Mindanao Times
- Format: Tabloid
- Publisher: Jesus Dureza
- Editor-in-chief: Joel Escovilla
- Founded: 1946
- Language: English
- Headquarters: Davao City
- Website: www.mindanaotimes.com.ph

= Mindanao Times =

Mindanao Times is the oldest extant community newspaper in Mindanao, southern part of the Philippines. It was founded in 1946 with editorial and business office located at C. Bangoy cor. Palma Gil Sts., Davao City.

== History ==
Before World War II, the publication was owned and published by the Japanese as Davao Times. After the liberation of Davao, the publication was assumed by the Philippine Civil Affair Unit (PICAU) No. 29, of the 24th Division of the U.S. Army.

On January 2, 1946, a group of Filipinos headed by Atty. Guillermo E.Torres and Pedro M. Lat bought the weekly and renamed it Mindanao Times. In 1946, the Mindanao Times became a daily. In addition to local news and features, the eight-column spread paper carried world news dispatched by the United Press international, feature articles, and comic strips from the King Features Syndicate, and national news gathered by the Philippine News Service.

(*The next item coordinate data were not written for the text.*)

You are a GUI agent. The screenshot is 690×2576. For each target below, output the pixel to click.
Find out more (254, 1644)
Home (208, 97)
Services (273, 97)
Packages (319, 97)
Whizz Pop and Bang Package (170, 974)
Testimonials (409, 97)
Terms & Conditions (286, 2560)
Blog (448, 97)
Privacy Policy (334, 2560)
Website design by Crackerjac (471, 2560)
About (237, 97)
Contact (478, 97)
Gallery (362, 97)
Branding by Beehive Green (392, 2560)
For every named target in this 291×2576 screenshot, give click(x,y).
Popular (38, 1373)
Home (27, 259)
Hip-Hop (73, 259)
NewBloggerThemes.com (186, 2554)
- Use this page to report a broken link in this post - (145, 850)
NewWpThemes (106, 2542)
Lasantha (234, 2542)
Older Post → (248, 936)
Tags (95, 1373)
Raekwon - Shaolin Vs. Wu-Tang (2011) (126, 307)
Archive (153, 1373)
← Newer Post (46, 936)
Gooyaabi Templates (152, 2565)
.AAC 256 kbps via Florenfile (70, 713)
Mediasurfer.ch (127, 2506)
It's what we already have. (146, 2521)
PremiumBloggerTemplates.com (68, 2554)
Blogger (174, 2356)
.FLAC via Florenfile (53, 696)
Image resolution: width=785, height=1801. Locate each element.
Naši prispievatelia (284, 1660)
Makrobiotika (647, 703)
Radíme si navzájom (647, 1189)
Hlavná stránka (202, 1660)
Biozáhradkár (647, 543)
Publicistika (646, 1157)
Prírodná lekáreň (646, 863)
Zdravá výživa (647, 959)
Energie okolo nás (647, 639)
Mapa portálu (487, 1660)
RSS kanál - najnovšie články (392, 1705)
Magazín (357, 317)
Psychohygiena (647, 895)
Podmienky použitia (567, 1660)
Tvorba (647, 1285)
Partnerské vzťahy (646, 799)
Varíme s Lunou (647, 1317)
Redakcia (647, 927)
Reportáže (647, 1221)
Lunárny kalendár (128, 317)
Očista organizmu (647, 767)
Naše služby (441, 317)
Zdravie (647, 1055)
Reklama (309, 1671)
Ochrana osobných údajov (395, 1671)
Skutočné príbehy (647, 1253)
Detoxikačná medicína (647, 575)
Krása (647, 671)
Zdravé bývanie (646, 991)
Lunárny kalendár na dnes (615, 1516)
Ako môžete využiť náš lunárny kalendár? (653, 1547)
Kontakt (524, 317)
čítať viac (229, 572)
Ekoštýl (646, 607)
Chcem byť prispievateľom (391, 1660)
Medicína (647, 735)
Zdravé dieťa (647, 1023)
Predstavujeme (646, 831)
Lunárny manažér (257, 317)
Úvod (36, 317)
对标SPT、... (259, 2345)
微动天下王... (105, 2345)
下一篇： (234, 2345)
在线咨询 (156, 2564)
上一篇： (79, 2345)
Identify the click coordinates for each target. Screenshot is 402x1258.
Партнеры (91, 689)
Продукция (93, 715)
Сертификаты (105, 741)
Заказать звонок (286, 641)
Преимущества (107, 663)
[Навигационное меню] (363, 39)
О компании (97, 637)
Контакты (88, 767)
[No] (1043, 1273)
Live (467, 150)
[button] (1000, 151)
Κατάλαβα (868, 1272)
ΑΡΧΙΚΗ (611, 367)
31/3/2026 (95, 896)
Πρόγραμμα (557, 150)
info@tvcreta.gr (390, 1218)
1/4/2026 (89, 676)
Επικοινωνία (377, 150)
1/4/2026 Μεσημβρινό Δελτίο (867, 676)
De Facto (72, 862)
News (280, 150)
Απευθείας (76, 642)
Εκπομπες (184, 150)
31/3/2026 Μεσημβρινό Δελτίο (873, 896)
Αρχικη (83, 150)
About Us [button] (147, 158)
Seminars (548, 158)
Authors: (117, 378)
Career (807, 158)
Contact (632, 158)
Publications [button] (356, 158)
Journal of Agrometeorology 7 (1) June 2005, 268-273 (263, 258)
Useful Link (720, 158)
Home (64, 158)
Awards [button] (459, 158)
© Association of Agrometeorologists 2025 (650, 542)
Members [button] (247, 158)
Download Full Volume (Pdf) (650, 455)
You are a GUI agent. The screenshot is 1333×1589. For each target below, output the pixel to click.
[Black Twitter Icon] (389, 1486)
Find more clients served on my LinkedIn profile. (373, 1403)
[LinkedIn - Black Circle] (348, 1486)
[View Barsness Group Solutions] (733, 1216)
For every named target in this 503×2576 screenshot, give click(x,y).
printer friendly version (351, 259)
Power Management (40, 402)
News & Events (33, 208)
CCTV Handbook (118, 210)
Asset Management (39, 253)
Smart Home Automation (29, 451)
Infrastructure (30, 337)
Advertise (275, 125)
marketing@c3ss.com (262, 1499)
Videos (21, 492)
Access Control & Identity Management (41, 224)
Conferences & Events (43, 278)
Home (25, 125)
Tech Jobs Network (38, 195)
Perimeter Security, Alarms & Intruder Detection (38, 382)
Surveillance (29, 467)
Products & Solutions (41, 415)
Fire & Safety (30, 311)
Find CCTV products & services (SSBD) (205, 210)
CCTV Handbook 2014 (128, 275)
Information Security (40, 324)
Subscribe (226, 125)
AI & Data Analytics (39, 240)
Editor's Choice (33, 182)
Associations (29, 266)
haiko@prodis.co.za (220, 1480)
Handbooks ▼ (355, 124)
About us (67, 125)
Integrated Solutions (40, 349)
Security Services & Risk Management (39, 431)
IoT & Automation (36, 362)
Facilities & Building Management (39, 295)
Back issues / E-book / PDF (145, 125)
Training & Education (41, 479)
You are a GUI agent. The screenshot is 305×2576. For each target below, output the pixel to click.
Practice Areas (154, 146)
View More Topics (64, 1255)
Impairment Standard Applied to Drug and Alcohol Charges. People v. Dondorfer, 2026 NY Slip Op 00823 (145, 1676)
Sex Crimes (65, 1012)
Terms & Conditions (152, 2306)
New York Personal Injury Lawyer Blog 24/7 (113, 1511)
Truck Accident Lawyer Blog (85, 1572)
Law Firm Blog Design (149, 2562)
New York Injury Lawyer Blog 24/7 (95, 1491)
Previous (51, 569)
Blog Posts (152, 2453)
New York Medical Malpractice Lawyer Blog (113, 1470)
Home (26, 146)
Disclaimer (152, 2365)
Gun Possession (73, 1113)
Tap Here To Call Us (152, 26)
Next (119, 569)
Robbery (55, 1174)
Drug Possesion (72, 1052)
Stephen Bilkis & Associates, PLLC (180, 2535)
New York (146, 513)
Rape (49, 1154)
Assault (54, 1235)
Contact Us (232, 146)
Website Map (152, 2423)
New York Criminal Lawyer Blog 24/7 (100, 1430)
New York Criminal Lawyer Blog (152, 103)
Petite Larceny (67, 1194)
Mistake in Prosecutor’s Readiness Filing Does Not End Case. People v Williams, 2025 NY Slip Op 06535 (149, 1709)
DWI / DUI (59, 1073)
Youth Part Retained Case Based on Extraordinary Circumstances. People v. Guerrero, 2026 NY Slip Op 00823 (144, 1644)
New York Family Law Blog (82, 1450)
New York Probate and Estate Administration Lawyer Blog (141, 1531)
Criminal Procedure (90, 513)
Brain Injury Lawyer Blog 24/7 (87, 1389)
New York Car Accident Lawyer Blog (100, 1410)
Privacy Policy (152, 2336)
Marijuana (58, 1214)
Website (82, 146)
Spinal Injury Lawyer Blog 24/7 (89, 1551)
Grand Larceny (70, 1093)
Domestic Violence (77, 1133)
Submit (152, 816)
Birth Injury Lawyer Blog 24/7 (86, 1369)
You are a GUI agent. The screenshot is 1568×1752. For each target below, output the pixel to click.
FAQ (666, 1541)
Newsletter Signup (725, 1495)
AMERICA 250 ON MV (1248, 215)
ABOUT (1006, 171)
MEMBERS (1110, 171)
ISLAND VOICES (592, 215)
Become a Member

However, the daily lasted for only about a year. A worldwide shortage of newsprint and other materials due to the Korean War and losses suffered by some news bureaus forced the Times to revert to a weekly. Shortly thereafter, Atty. Torres bought the newspaper from Mindanao Times Inc. and continued the publication of the newspaper under a new corporation known as Mindanao Publishers Inc. It went on as a thrice a week newspaper for years until it reinstated its daily run again on September 2, 1997. New sections were added for a wider scope of information. The sections include sports, entertainment, tourism, health, science and technology and lifestyle.

In September 2011, Mindanao Times relaunched its website; some of its most notable features include FlippingBook, an application that allows users to read the digital version of the newspaper as they would in print. Access to digital issues is free of charge.

Mindanao Times also continues to maintain a strong presence online through social networking sites Facebook and Twitter.

== Staff ==

The Mindanao Times Editorial department is headed by Amalia Bandiola-Cabusao, who has been the editor in chief since June 2003. Previous to the post, she was managing editor of the paper. She is also the Secretary of the Board of Trustees of the Philippine Press Institute and the Mindanao Representative of this nationwide media organization and sits as member of the board of the Mindanao News and Information Cooperative Center (MNICC), a news organization she helped organize in 2001.

Carmelito Q. Francisco is the managing editor since 2003. He is a veteran reporter and has worked as editor in various local newspapers in the cities of Davao and General Santos. He also writes business stories for the national paper Business World.

Joel B. Escovilla is the newspaper’s associate editor. Used to be a correspondent of the Philippine Daily Inquirer covering the business beat, he is a member of the MNICC. Escovilla participated in the Southeast Asean Press Alliance (SEAPA) Fellowship in summer of 2007 where he covered the Shan people in Chiang Mai, Thailand.

Chris Fabian is the entertainment editor, and is also the paper’s de facto researcher.

Esperidion "Jon" Develos is the sports editor.